*EXERCISE GOAL*
Below are several entries. Transcribe exactly those lines that fall from the one with "[Follow us on Pinterest] (1148, 2118)" through the one with "[Follow us on LinkedIn] (1200, 2118)", end lines included.

*RECORDS TO USE*
----------------------------------------
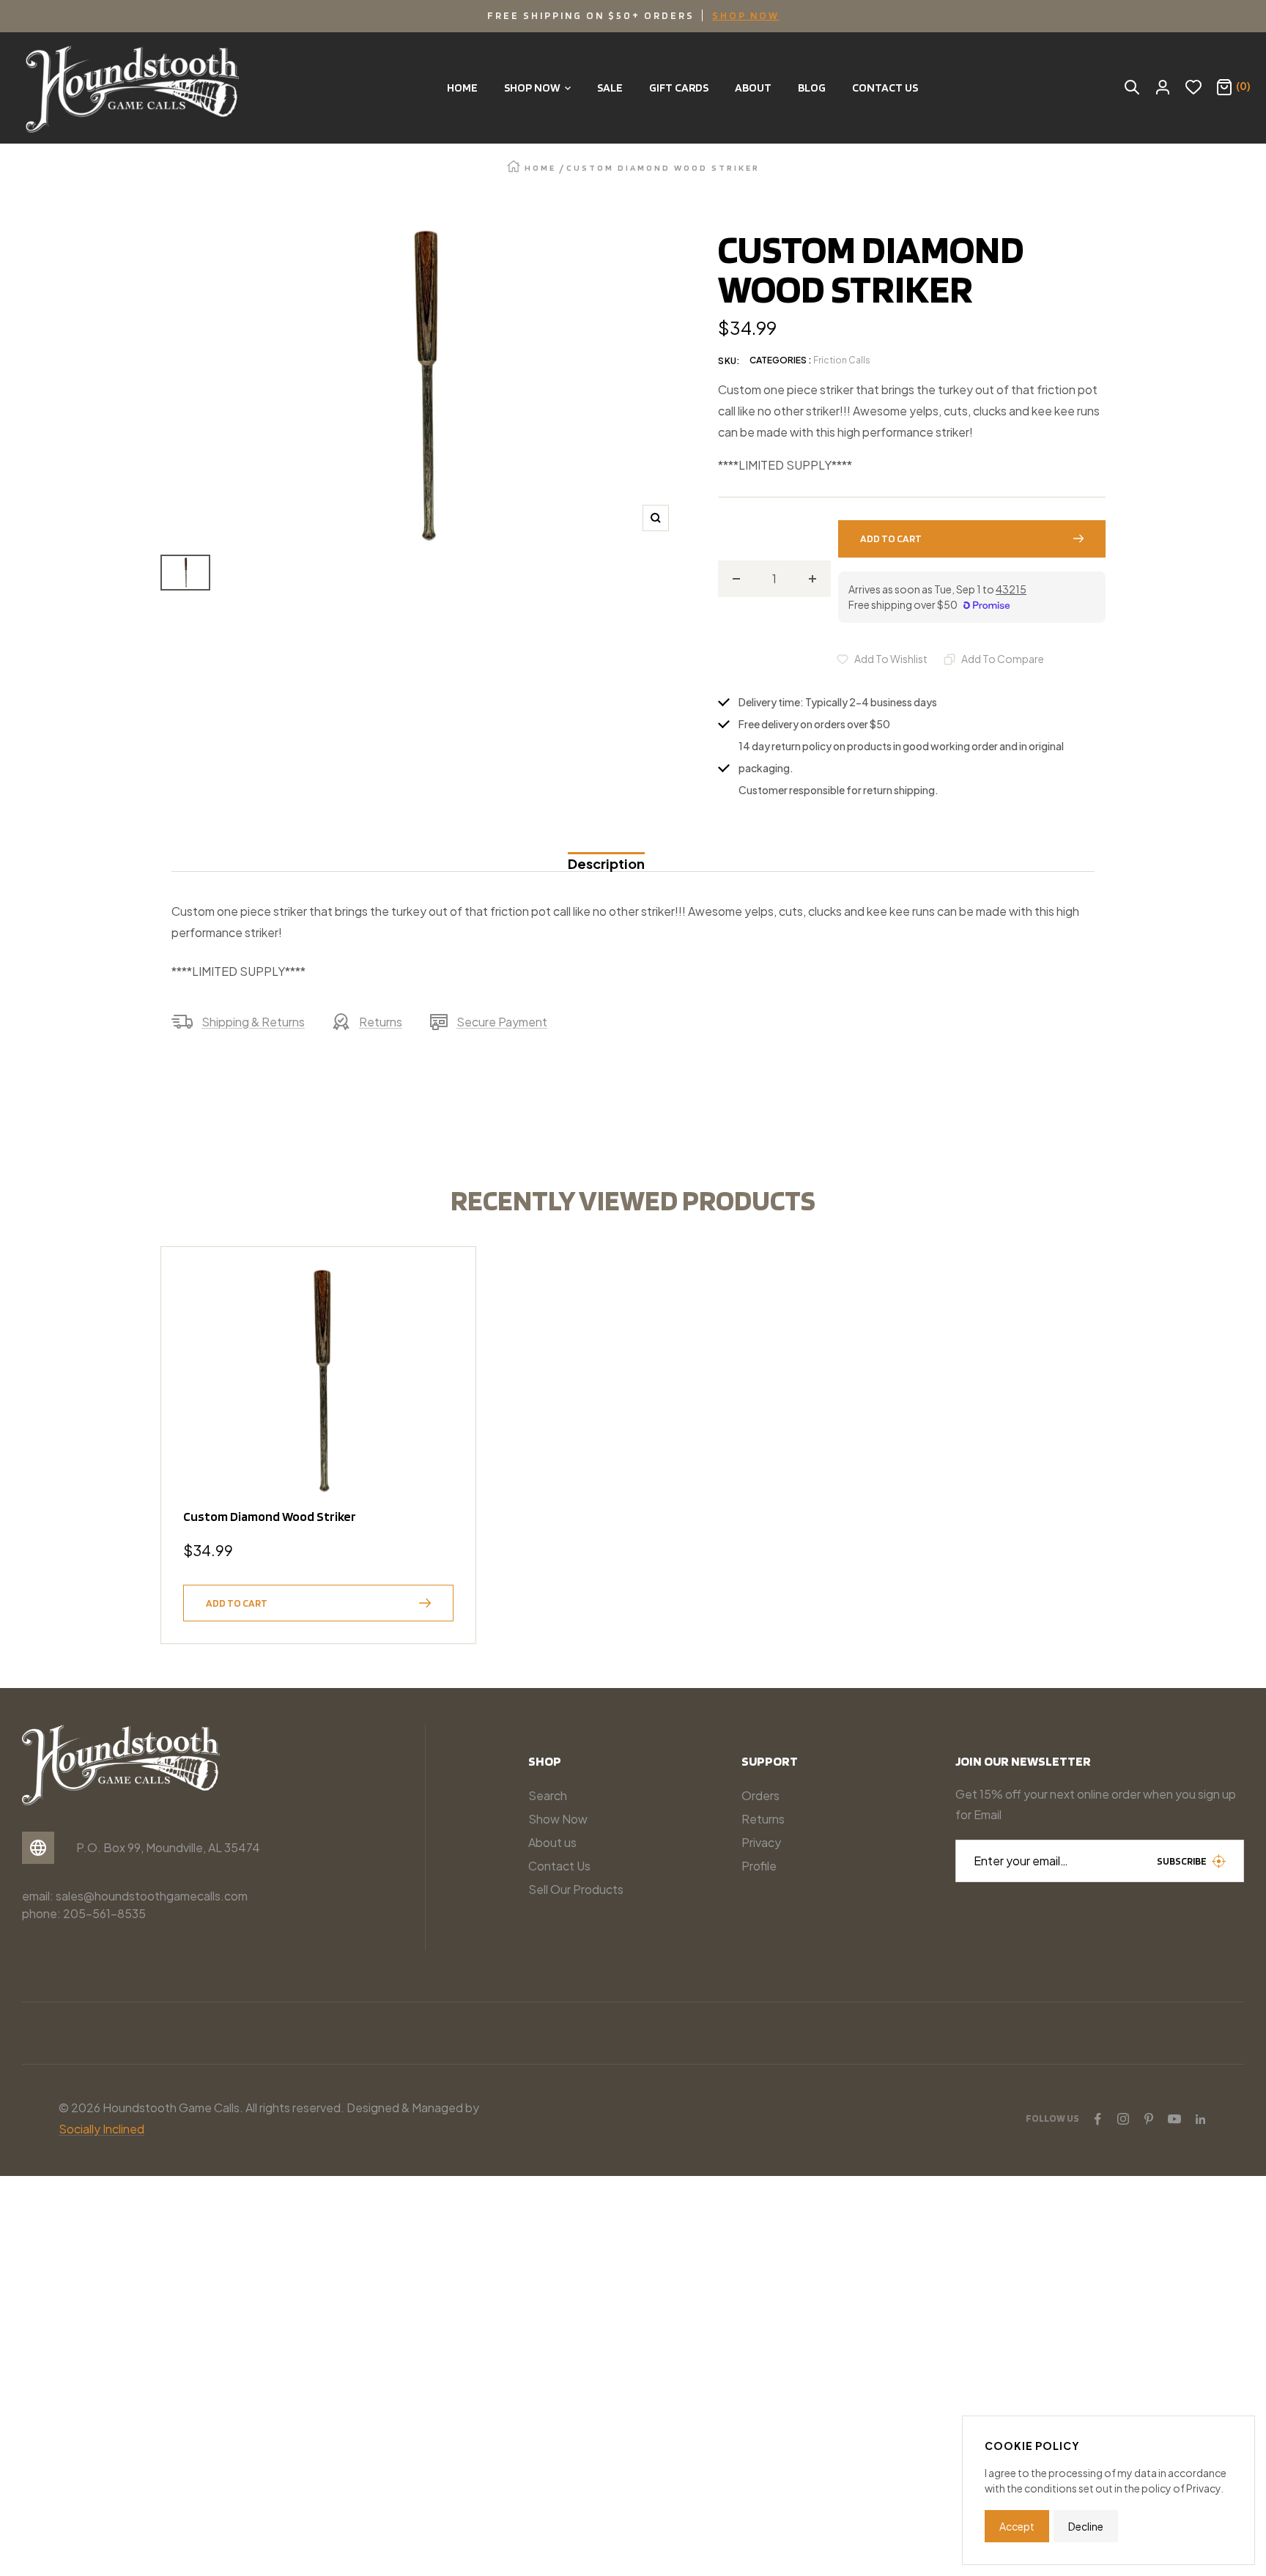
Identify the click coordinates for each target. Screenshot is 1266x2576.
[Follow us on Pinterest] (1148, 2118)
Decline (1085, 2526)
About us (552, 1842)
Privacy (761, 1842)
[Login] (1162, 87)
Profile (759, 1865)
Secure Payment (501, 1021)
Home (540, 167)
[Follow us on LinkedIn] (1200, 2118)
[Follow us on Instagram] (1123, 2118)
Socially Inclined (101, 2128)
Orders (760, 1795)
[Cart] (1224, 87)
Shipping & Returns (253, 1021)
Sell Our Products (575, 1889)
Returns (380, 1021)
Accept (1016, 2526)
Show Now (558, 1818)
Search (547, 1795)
----------------------------------------
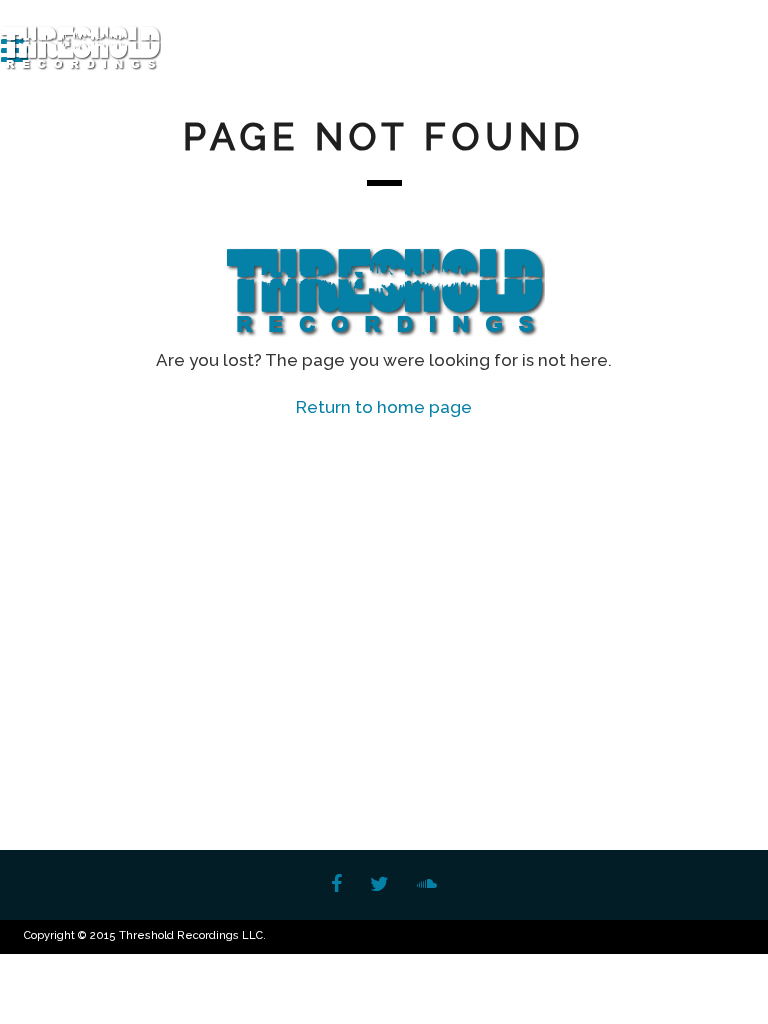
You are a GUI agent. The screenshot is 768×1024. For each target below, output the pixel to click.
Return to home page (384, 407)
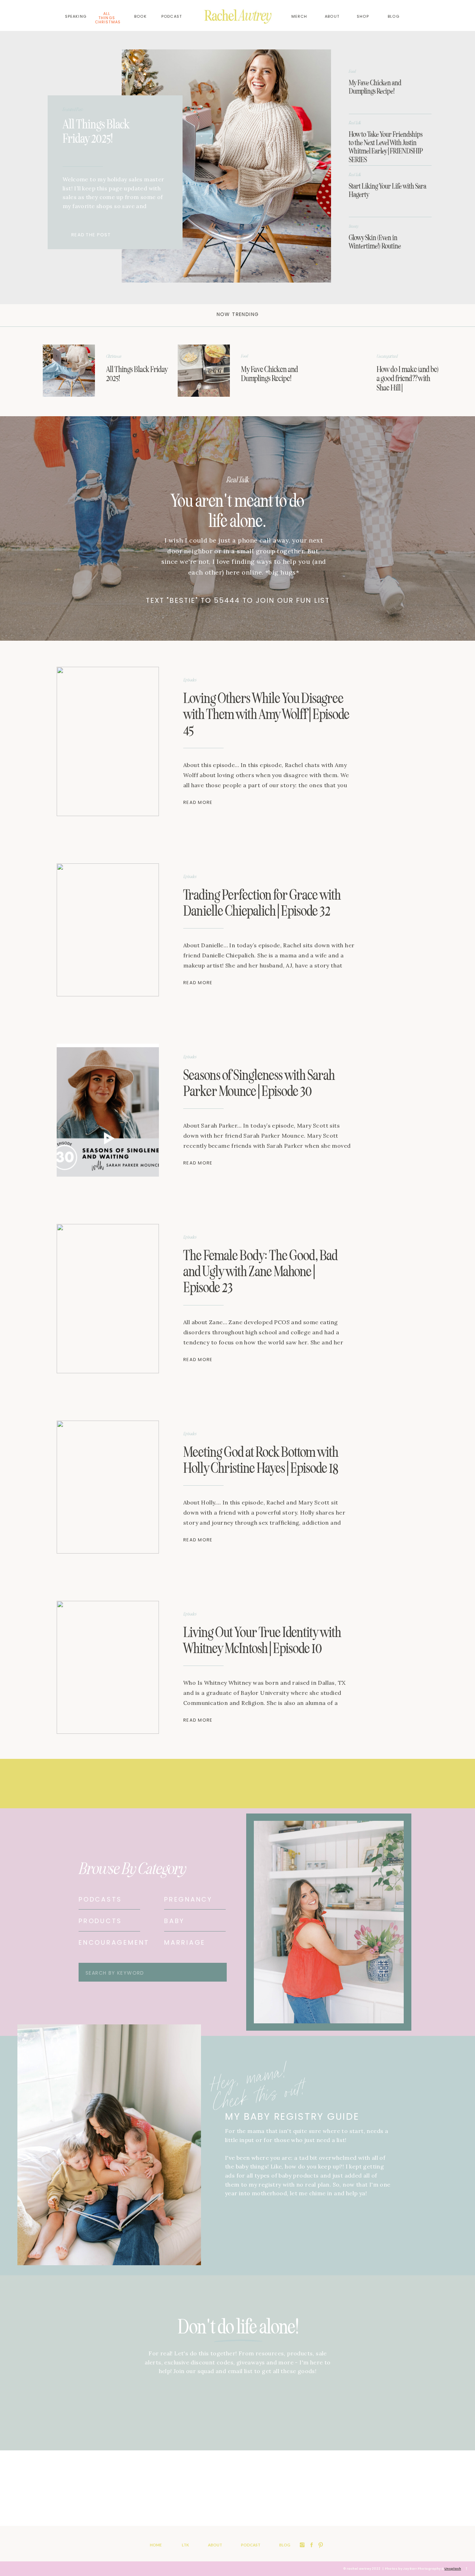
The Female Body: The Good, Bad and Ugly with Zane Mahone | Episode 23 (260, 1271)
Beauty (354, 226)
----------------------------------------
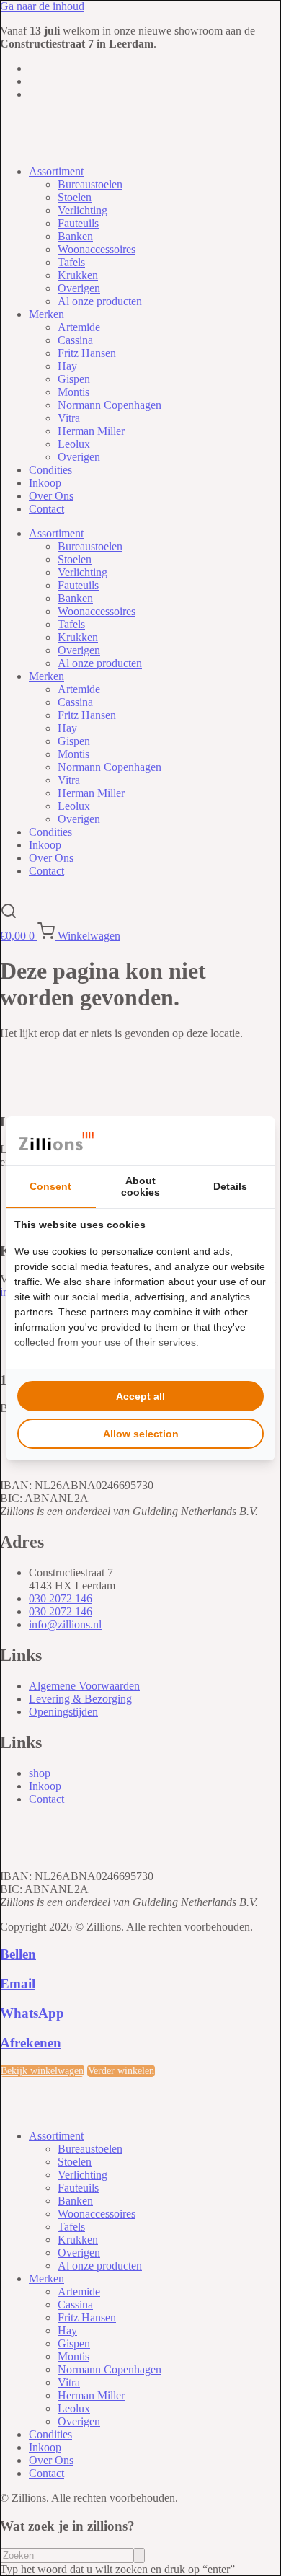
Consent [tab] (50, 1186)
----------------------------------------
*WRITTEN REPLY*
[Follow us on Pinterest] (1148, 2118)
Decline (1085, 2526)
About us (552, 1842)
Privacy (761, 1842)
[Login] (1162, 87)
Profile (759, 1865)
Secure Payment (501, 1021)
Home (540, 167)
[Follow us on LinkedIn] (1200, 2118)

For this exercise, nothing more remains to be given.